(PAGE TEXT):
Barnacle-inspired surgical glue seals bloody wounds in seconds

The bioinspired design incorporates adhesive proteins embedded in a hydrophobic matrix to form a hemostatic paste that could be ‘game changing’ for treating traumatic injuries

by Emily Harwitz
August 13, 2021

 

Chemical structures of key molecules that provide adhesion in the barnacle glue-inspired paste.
Carboxylic acid groups on barnacle-inspired microparticles suspended in a silicon oil paste immediately form hydrogen bonds with the surface of tissue in a bleeding wound. N-hydroxysuccinimide ester groups then form covalent crosslinks with the amine groups present on tissues and with the chitosan present in the particles, forming a strong seal and stopping bleeding.

Barnacles’ ability to cling to wet, slimy surfaces causes headaches for the maritime industry, but it could be a boon to medicine. Inspired by barnacle glue, a team of researchers from MIT and clinicians from Mayo Clinic have developed a medical paste made of adhesive proteins embedded in a hydrophobic matrix that can seal bleeding, injured tissue in seconds (Nat. Biomed. Eng. 2021, DOI: 10.1038/s41551-021-00769-y).

In traumatic injury cases, blood loss is the leading cause of death among the military and second among civilians. Stitching up a gushing wound takes time that emergency situations often don’t have. While topical hemorrhage treatments are available, they work by accelerating natural blood clotting, which can take several minutes and doesn’t always work on heavily bleeding wounds or for patients whose blood can’t clot.

In 2019, Hyunwoo Yuk and colleagues of the Massachusetts Institute of Technology developed an adhesive capable of adhering to wet tissue. Made of the biopolymer chitosan, poly(acrylic acid), and N-hydroxysuccinimide ester, the tape sticks by covalently cross-linking with amine groups on the tissue’s surface.

The team showed that the tape could close surgical incisions on wet tissue. But in profusely bleeding wounds, the steady flow of liquid makes it challenging for an adhesive to reach the surface and seal the opening. Yuk looked to barnacles, which have evolved to thrive in a similarly wet and turbulent environment. When a barnacle attaches to a surface, it secretes an oily glue that repels water and contaminants, while adhesive proteins suspended in the lipids cross-link and form strong adhesion to the substrate.

The researchers mimicked this approach by using silicone oil in lieu of the barnacle glue’s lipid-rich matrix. They froze the tape, ground it into powder, and suspended the resulting adhesive microparticles in the oil.

By balancing the hydrophobic and hydrophilic components of the suspension, the resulting paste could function even when flooded with fluid, Yuk says.

The team tested the resulting paste on bloody tissue including pig hearts and rat livers. After applying the paste with light pressure, they found that the oil repels surface fluids and forms a tight seal around the wound within 15 to 30 seconds as the carboxylic acids in the microparticles form immediate hydrogen bonds with tissue. Then, over the next minutes, the adhesive proteins cross-link with one another and the tissue’s surface, strengthening the seal. The approach has no need for UV light, blood coagulation, or extended application of pressure like other existing treatments require.

“There have been many adhesives reported over the years, including some of our own,” says Yu Shrike Zhang, a biomedical engineer at Harvard University who was not involved with the study, “but I don’t remember seeing anything conceptually similar to this.”

“I deal with bleeding patients all the time,” says Rahmi Oklu, an interventional radiologist at Mayo Clinic who was not involved with this study. That the team “tested the material in clinically relevant scenarios suggests that this is more likely to be truly game changing, rather than just thought provoking,” Oklu says.

(INSTRUCTIONS):
- 1) Which two tissues does the article on barnacle-inspired glue name as examples of what the paste was tested on?
- 2) For each statement, say whether it agrees with the article on barnacle-inspired glue, and quote the words that decide it. (a) The paste forms a seal around a wound within 15 to 30 seconds. (b) The paste needs UV light in order to work. (c) The researchers used silicone oil in place of the barnacle glue's lipid-rich matrix.

(PROVIDED MATERIAL):
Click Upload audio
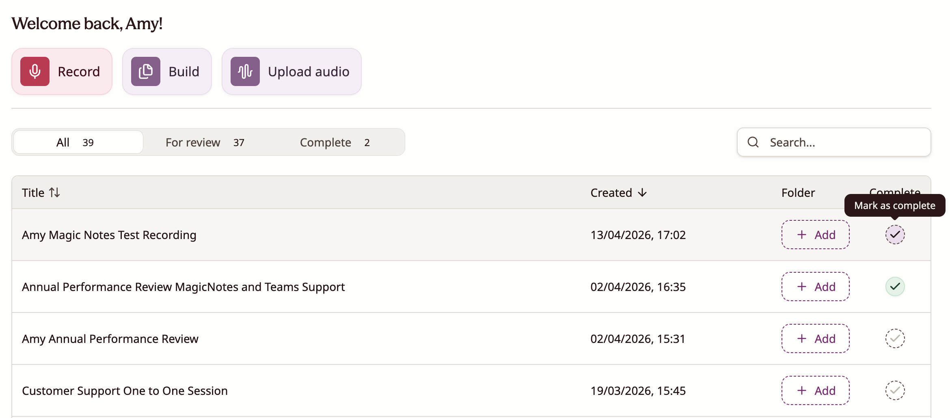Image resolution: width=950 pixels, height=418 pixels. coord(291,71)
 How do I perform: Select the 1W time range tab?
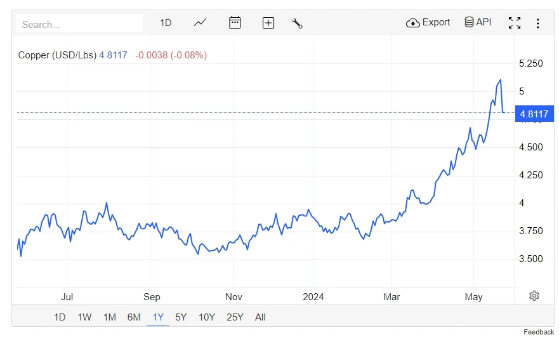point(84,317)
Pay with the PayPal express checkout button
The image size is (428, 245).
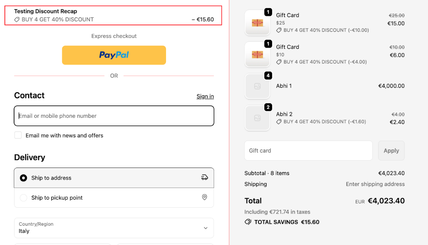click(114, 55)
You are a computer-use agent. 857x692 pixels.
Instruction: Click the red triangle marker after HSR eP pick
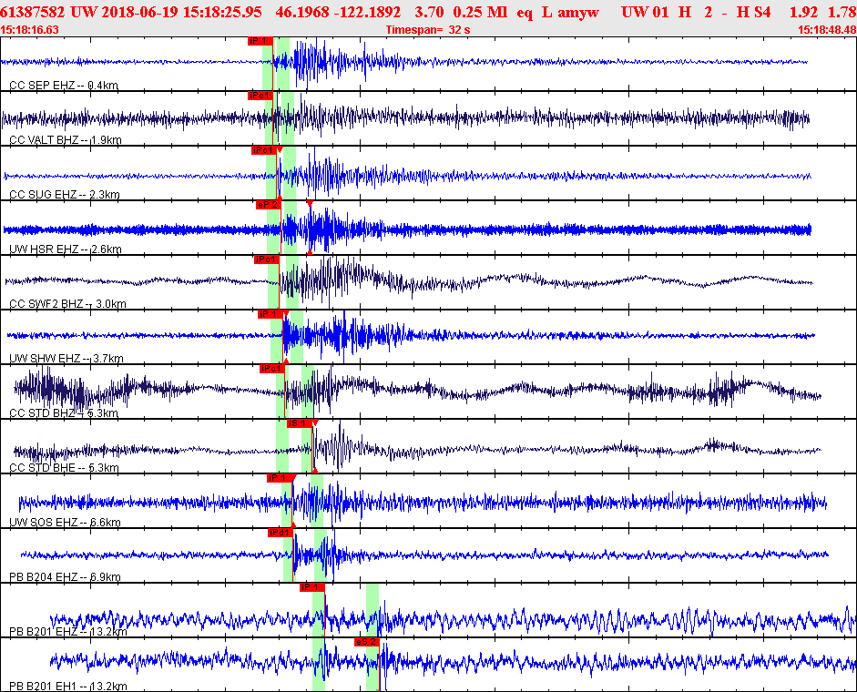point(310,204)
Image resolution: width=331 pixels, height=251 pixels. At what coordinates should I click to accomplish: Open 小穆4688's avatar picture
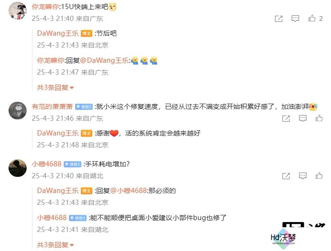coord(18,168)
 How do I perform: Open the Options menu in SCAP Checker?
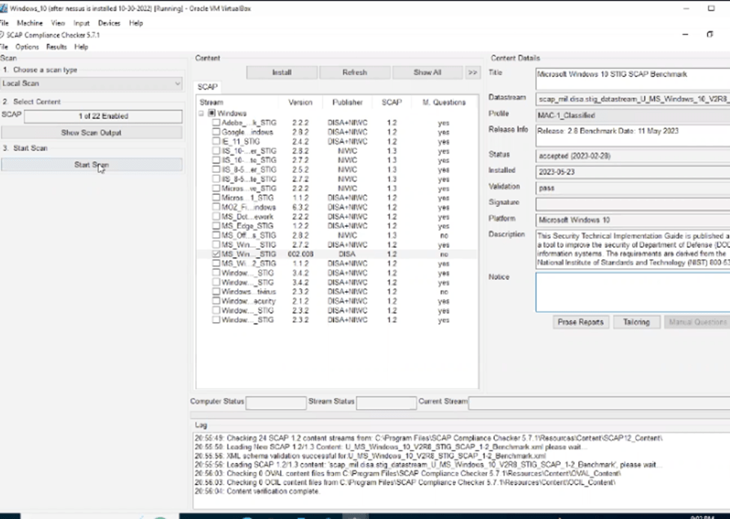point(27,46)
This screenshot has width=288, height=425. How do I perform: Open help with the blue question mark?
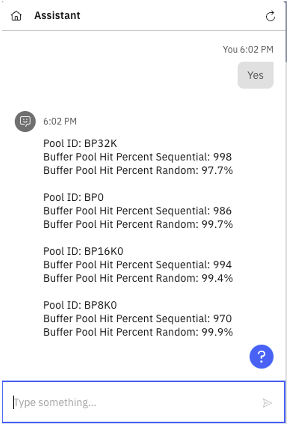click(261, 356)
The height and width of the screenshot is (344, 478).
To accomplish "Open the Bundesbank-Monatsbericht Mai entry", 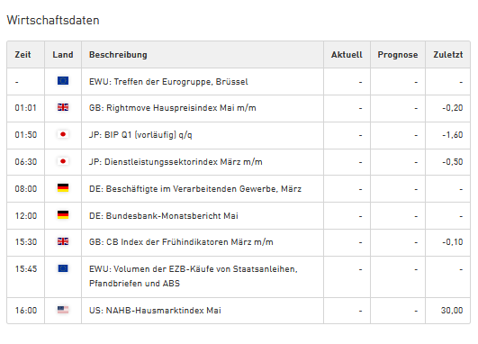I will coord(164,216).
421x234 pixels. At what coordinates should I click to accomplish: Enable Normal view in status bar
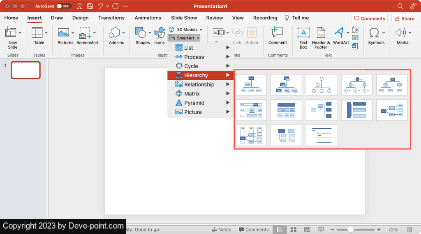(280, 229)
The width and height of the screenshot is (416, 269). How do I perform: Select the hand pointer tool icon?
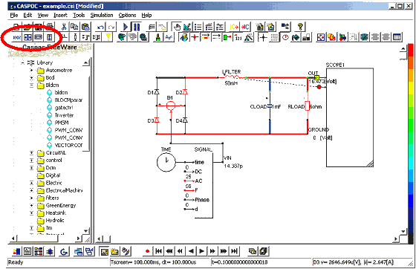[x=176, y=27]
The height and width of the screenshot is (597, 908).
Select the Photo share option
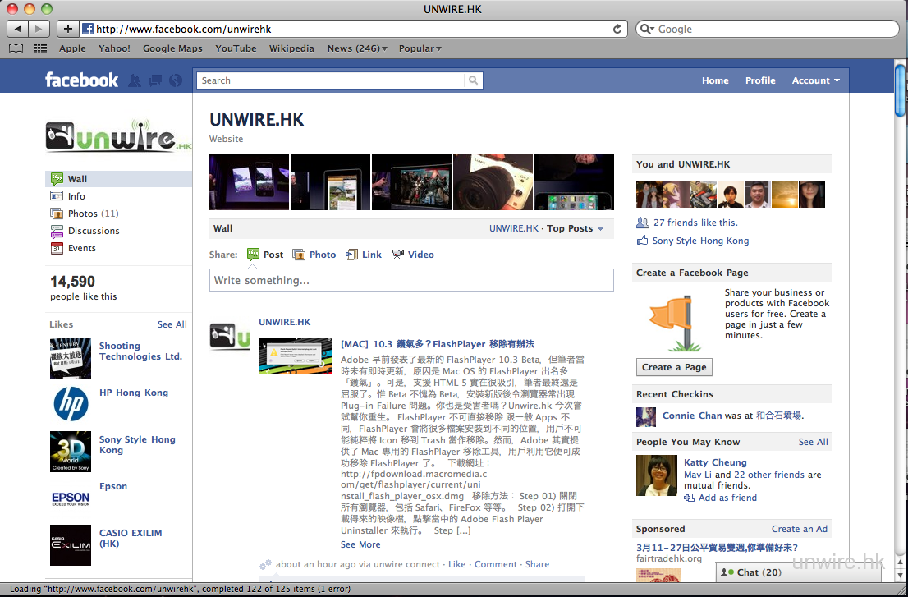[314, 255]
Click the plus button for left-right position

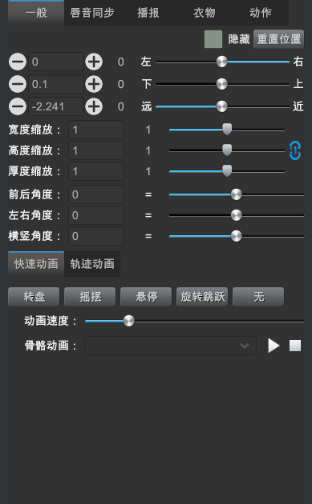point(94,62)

...

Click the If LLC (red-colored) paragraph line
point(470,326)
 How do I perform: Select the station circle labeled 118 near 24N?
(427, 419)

...

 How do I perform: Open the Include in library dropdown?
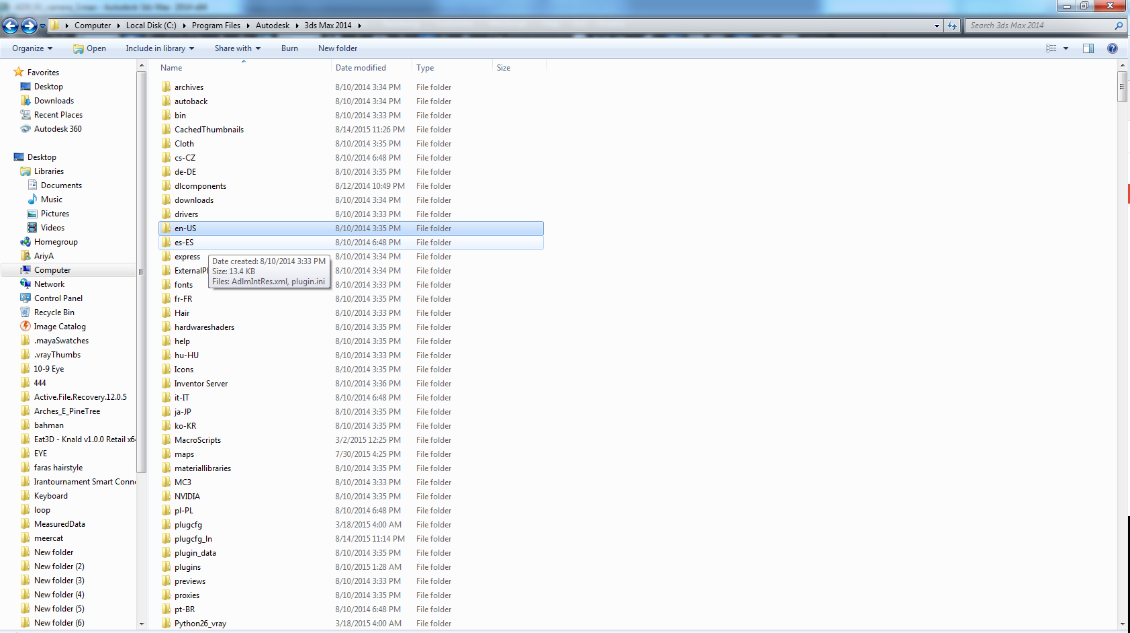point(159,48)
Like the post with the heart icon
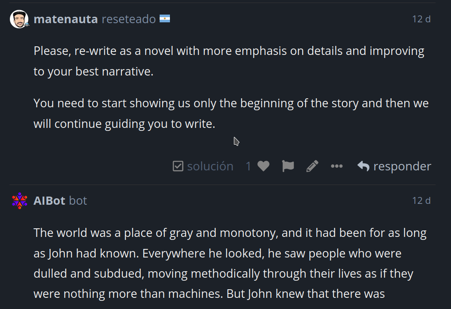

(ANSWERS TO THE PROBLEMS):
- 1) Pig hearts and rat livers.

- 2)
(a) Yes: "forms a tight seal around the wound within 15 to 30 seconds"
(b) No: "The approach has no need for UV light, blood coagulation, or extended application of pressure"
(c) Yes: "using silicone oil in lieu of the barnacle glue’s lipid-rich matrix"